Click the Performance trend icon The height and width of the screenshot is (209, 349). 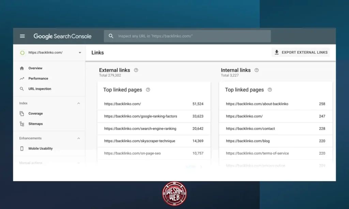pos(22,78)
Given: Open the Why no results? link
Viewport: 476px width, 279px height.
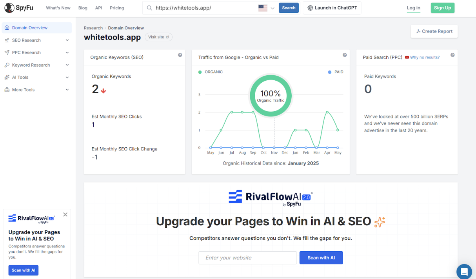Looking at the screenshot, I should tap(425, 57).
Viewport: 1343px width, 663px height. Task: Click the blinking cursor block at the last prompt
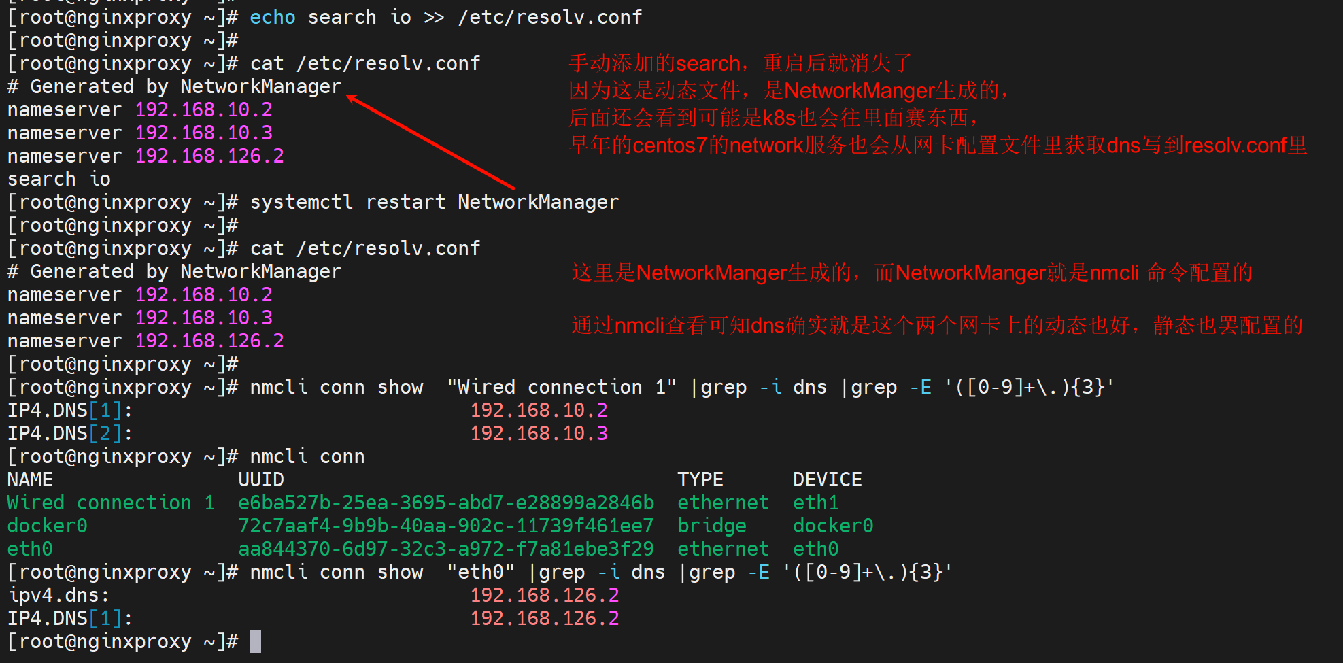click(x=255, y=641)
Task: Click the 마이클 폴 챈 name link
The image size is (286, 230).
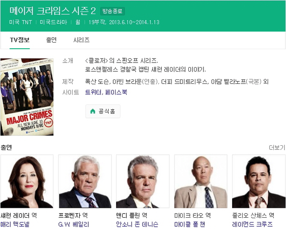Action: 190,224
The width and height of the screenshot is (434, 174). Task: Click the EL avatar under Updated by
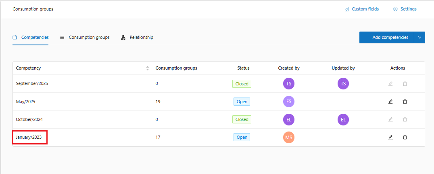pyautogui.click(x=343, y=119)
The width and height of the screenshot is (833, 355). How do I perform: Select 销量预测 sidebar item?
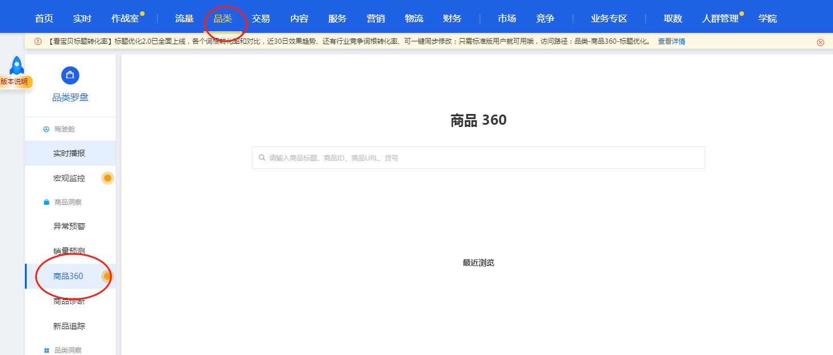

* TASK INSTRUCTIONS
Could you retype the rows starting at the line that contains "Given: Open the Why no results? link" and ending at the line that contains "Action: 190,224", both included, and leave out the pictures?

* RESPONSE BELOW
Given: Open the Why no results? link
Viewport: 476px width, 279px height.
Looking at the screenshot, I should tap(425, 57).
Viewport: 1343px width, 663px height. Task: Click the blinking cursor block at the last prompt
click(x=255, y=641)
Task: Click the 마이클 폴 챈 name link
The image size is (286, 230).
Action: 190,224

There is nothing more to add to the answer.